The reason that Closed Circuit Rebreathers (such as the evolution) don't produce bubbles (most of the time) is that they are injecting pure oxygen into the breathing gas as your body uses it up - in essence "re-enriching" a small amount of "air" that you continuously breathe in and out. The CO2 produced by your body is removed from that "air" (more properly "gas") by trapping it in a chemical (scrubber) canister, so no bubbles are created in getting rid of CO2, either.

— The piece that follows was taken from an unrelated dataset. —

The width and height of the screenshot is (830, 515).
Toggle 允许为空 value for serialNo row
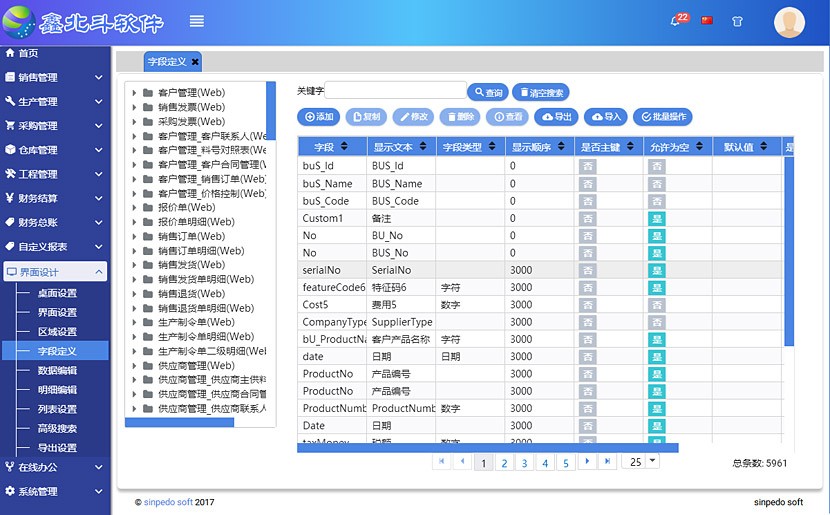click(x=657, y=270)
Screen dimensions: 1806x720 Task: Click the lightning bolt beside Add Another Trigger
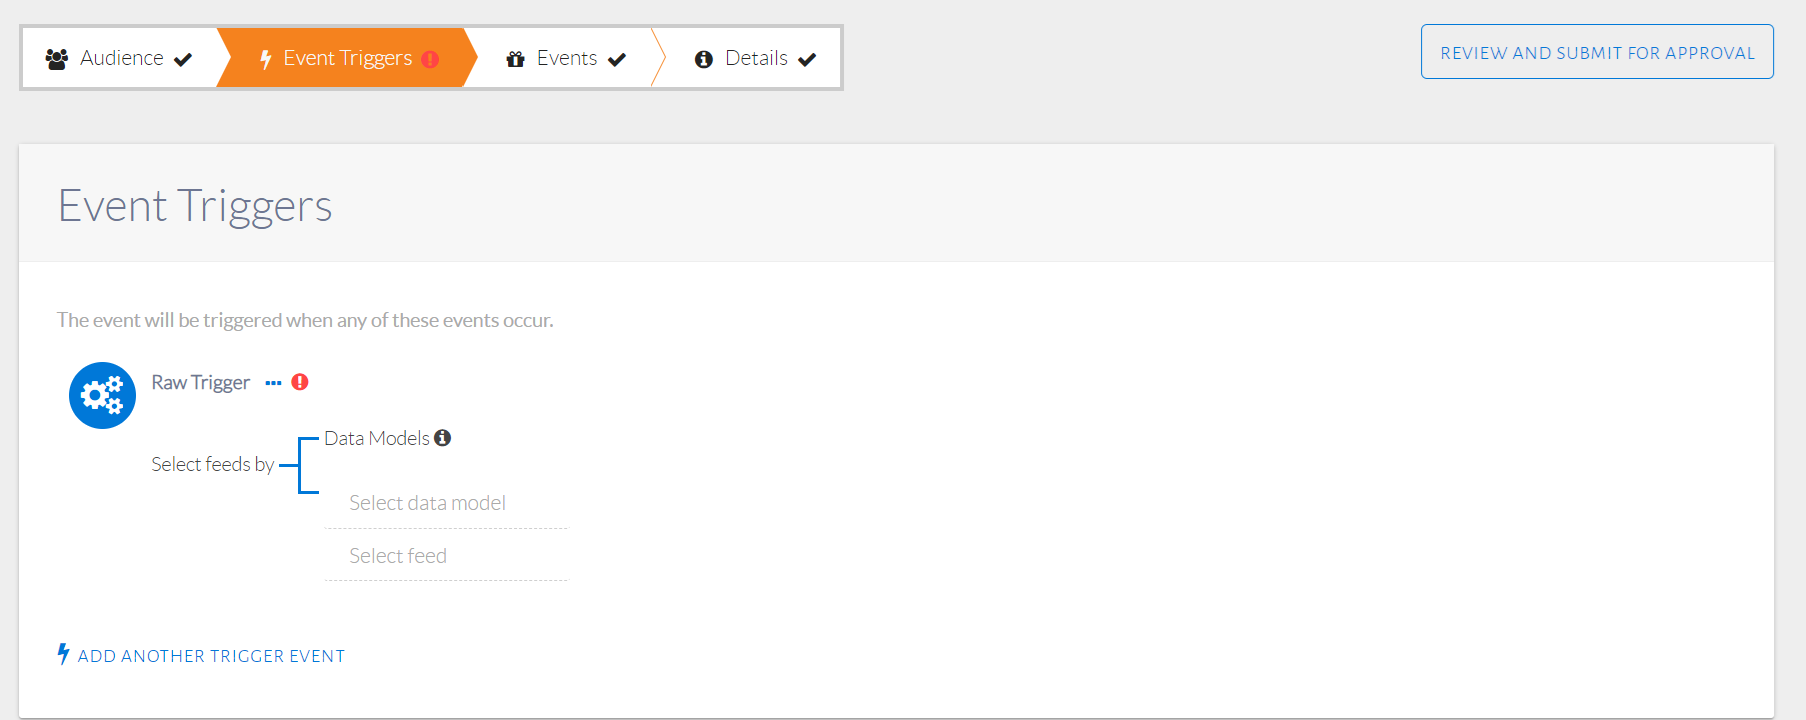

So, lets assume that you tried using Nitrox in both of the evolution rebreather's tanks. The first tank (diluent) is sometimes filled with nitrox... no problem there. When you begin breathing, the diluent tank is used to fill up the "breathing loop" (diver-to-scrubber-to-02 injector-to-diver) with nitrox and you begin breathing it.
As you descend, the breathing loop becomes compressed and loses volume just like air in your BC. Diluent (Nitrox in your case) is added to keep the breathing loop at a comfortable, breathable volume. (incidentally, this is why you would want a relatively low O2 nitrox for diluent. Because descending demands addition of diluent, so you could possibly end up adding too much oxygen to the loop - causing O2 levels to become toxic. No matter how smart the rebreather's computer might be, it can't add any low-O2 diluent if there isn't any onboard!)
Now at depth, you are breathing the loop and metabolizing the oxygen out of the nitrox breathing loop. The evolution's computer sees this, and triggers additions from its oxygen tank whenever needed. When you remain at a constant depth, diluent is not normally added, because oxygen is added as our body uses it. The loop volume remains almost perfectly constant.
BUT if the evolution thought it was injecting oxygen - which was in fact replaced with nitrox (let's say 40% O2 nitrox) it would have to inject more than 2.5 times as much gas to keep the loop O2 level up. Assuming that the computer didn't freak out from some safety feature (evo users might know) then the inert nitrogen being injected into the breathing loop along with the oxygen would cause the loop to expand, and you would need to dump some volume from it quite often. What you have done is created a very expensive Semi-Closed rebreather - with a seriously annoyed computer to boot!
If you want to dive nitrox and reduce the bubbles a lot, look into the semi-closed rebreathers. They use nitrox, and just let a little bit of it pass out of the loop as yo go along. They reduce the bubbles by 80 - 90% compared to open circuit scuba, and those bubbles come from behind you. They are also cheaper, and in many cases much simpler.